• DATA SHOWN
====

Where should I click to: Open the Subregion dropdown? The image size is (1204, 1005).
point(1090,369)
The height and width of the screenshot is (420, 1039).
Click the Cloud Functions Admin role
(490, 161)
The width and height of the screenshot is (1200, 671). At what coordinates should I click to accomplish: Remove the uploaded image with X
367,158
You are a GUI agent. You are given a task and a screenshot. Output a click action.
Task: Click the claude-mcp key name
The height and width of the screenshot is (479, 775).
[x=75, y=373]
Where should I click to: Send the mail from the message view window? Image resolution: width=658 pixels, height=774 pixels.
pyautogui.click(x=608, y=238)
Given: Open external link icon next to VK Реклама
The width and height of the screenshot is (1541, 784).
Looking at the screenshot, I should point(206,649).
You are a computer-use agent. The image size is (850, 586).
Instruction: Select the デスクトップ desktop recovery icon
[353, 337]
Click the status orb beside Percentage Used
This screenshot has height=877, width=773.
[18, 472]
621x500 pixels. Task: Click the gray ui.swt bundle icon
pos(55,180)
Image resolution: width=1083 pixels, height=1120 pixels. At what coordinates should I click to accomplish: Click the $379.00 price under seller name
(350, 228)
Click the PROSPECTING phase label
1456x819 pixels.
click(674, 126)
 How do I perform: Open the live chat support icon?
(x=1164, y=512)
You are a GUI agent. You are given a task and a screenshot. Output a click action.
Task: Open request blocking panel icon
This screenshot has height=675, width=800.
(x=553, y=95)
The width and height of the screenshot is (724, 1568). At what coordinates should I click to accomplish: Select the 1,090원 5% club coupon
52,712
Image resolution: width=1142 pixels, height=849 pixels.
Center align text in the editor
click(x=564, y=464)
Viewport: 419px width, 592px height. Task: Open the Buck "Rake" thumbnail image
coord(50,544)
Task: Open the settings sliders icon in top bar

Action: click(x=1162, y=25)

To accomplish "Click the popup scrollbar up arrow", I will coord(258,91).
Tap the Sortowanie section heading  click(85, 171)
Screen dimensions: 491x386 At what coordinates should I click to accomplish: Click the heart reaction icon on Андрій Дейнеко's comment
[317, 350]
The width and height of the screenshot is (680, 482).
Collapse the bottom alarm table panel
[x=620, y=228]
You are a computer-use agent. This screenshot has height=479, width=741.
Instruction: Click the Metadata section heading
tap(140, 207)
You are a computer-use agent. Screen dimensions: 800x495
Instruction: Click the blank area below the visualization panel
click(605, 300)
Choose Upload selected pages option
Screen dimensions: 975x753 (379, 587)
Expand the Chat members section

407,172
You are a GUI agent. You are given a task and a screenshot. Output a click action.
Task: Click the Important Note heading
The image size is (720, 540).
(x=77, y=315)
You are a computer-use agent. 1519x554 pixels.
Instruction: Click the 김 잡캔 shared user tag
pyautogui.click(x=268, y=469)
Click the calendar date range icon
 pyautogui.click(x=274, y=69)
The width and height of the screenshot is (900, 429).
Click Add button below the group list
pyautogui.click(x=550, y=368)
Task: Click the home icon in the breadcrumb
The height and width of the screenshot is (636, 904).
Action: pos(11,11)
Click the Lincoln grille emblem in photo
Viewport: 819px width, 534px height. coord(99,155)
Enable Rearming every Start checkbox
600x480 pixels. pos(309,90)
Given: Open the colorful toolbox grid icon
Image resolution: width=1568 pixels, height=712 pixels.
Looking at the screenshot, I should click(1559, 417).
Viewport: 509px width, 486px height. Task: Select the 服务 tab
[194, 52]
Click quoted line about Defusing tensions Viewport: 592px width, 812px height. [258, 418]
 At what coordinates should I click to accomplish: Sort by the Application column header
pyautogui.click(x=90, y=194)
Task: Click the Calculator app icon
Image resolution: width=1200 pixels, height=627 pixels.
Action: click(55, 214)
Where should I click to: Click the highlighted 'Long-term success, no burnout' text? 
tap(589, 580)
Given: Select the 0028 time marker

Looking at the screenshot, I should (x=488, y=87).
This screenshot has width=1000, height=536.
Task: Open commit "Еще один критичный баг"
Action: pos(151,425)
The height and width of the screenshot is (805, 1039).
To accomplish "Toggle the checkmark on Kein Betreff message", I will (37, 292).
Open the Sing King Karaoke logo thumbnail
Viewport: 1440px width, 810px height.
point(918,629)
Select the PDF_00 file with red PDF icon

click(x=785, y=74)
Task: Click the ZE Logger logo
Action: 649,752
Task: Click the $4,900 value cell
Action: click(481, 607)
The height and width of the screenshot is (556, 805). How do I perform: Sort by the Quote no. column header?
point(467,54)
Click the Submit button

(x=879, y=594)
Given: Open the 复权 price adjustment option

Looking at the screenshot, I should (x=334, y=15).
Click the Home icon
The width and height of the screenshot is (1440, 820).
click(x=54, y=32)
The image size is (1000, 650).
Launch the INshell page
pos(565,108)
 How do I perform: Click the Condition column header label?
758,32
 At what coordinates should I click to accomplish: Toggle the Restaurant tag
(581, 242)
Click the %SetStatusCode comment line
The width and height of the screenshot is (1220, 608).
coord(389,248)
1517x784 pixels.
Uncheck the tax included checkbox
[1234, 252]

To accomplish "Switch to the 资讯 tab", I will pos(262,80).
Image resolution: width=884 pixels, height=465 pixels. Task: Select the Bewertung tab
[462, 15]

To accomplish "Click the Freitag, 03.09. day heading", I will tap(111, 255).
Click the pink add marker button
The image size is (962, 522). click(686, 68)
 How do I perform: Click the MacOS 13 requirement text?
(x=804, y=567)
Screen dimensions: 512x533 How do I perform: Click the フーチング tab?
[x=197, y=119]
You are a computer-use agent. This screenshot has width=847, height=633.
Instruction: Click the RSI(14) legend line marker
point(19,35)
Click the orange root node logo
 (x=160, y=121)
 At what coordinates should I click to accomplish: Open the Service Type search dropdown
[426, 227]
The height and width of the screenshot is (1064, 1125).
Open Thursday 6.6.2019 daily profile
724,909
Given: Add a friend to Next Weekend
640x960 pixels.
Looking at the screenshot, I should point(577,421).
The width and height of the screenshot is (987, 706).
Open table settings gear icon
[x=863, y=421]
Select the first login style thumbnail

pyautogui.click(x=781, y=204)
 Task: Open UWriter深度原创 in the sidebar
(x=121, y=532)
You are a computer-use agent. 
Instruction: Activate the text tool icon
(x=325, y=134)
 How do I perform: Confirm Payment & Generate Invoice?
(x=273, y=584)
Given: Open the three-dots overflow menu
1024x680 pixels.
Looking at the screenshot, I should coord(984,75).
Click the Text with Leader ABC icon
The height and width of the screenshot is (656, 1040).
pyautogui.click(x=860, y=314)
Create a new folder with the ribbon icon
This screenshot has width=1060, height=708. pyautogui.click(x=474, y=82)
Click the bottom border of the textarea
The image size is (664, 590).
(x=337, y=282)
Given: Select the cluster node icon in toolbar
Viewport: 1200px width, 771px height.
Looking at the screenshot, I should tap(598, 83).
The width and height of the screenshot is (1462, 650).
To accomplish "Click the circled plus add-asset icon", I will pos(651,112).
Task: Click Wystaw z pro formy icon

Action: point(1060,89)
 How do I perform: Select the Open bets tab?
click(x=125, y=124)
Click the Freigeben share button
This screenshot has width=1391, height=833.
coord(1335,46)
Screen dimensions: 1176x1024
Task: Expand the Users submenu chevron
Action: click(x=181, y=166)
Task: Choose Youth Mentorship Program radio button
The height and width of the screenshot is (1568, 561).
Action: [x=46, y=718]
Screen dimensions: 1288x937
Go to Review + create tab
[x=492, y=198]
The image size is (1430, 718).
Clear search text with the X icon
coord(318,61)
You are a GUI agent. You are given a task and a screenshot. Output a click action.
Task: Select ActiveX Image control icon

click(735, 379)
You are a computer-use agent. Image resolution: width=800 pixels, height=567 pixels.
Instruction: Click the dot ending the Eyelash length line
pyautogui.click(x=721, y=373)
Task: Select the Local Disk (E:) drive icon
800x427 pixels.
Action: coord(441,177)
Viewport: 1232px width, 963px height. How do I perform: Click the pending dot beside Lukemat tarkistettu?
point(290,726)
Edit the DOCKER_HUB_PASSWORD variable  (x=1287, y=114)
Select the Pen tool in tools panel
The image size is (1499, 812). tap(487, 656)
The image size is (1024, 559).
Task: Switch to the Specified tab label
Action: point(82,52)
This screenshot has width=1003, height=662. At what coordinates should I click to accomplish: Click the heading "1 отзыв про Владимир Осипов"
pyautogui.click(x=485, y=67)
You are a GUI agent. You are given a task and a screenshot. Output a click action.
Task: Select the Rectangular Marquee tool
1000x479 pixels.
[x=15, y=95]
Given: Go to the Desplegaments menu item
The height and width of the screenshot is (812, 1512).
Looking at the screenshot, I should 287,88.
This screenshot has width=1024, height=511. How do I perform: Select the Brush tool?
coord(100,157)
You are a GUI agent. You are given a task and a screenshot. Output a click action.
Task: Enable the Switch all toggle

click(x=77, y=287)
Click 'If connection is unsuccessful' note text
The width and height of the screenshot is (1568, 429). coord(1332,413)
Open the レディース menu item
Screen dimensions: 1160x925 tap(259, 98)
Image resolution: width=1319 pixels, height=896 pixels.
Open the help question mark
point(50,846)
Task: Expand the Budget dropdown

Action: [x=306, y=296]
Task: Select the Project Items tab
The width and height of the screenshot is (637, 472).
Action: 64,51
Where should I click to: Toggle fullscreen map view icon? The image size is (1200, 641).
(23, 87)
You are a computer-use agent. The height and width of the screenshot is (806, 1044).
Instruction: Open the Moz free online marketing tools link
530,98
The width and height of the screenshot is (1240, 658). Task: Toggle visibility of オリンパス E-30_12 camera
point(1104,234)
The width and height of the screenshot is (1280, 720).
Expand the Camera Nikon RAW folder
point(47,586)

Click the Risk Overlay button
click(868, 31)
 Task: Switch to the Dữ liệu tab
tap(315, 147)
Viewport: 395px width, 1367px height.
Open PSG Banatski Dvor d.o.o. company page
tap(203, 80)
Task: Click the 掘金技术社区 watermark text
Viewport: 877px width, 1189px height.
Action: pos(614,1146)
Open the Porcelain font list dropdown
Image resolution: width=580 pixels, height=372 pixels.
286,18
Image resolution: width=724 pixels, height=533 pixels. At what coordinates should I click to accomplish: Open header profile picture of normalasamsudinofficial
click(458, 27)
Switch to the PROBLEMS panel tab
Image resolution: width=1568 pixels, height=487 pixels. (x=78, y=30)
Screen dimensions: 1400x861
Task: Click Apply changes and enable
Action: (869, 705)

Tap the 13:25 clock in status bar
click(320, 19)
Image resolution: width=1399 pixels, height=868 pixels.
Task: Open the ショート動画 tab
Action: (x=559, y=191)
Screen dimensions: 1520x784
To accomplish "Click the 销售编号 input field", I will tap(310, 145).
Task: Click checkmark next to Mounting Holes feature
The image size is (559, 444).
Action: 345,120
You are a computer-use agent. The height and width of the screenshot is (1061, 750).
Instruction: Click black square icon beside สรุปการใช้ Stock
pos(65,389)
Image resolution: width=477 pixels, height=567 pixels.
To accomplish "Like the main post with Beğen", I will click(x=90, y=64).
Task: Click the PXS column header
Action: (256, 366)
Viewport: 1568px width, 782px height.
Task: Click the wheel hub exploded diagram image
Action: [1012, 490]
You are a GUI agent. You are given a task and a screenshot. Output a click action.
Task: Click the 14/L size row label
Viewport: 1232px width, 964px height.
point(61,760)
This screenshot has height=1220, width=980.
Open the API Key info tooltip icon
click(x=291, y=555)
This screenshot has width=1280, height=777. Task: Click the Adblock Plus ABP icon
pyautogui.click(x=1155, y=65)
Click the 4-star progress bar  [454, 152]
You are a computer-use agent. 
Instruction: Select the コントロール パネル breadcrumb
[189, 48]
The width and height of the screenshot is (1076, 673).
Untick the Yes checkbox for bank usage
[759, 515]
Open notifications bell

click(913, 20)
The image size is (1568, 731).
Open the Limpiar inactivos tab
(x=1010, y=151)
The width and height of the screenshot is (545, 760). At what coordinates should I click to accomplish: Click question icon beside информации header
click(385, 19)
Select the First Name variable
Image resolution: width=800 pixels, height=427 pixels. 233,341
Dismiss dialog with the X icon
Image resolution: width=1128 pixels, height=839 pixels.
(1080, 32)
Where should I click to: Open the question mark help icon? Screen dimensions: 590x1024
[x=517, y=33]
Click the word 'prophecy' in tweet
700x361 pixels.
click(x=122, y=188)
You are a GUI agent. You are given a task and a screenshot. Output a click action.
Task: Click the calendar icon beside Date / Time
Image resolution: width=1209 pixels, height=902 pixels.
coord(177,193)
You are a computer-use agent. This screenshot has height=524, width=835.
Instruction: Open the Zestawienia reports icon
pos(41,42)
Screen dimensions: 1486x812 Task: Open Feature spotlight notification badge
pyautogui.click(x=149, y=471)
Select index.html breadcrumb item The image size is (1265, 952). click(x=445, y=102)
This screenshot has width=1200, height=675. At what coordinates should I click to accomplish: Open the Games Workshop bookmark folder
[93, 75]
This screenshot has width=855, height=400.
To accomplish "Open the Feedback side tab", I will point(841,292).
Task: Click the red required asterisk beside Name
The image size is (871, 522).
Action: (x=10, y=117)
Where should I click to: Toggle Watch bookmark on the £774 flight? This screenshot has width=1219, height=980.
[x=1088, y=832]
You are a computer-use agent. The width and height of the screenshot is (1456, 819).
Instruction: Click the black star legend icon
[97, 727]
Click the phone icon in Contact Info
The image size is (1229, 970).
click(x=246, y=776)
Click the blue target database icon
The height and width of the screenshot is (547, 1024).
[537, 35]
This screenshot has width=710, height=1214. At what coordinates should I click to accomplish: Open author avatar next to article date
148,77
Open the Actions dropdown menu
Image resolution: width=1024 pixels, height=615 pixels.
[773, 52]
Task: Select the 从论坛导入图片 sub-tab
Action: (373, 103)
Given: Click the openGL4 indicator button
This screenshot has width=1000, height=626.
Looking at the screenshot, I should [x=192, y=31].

====

• INSTRUCTIONS FOR THE TASK
Give back exactly the lines above, from the line containing "The height and width of the screenshot is (420, 1039)." through the line containing "Image resolution: width=1142", with both end lines and nothing more.

• RESPONSE AREA
The height and width of the screenshot is (420, 1039).
Click the Cloud Functions Admin role
(490, 161)
The width and height of the screenshot is (1200, 671). At what coordinates should I click to accomplish: Remove the uploaded image with X
367,158
You are a GUI agent. You are given a task and a screenshot. Output a click action.
Task: Click the claude-mcp key name
The height and width of the screenshot is (479, 775).
[x=75, y=373]
Where should I click to: Send the mail from the message view window? Image resolution: width=658 pixels, height=774 pixels.
pyautogui.click(x=608, y=238)
Given: Open external link icon next to VK Реклама
The width and height of the screenshot is (1541, 784).
Looking at the screenshot, I should point(206,649).
You are a computer-use agent. The image size is (850, 586).
Instruction: Select the デスクトップ desktop recovery icon
[353, 337]
Click the status orb beside Percentage Used
This screenshot has height=877, width=773.
[18, 472]
621x500 pixels. Task: Click the gray ui.swt bundle icon
pos(55,180)
Image resolution: width=1083 pixels, height=1120 pixels. At what coordinates should I click to accomplish: Click the $379.00 price under seller name
(350, 228)
Click the PROSPECTING phase label
1456x819 pixels.
click(674, 126)
 How do I perform: Open the live chat support icon?
(x=1164, y=512)
You are a GUI agent. You are given a task and a screenshot. Output a click action.
Task: Open request blocking panel icon
This screenshot has height=675, width=800.
(x=553, y=95)
The width and height of the screenshot is (724, 1568). At what coordinates should I click to accomplish: Select the 1,090원 5% club coupon
52,712
Image resolution: width=1142 pixels, height=849 pixels.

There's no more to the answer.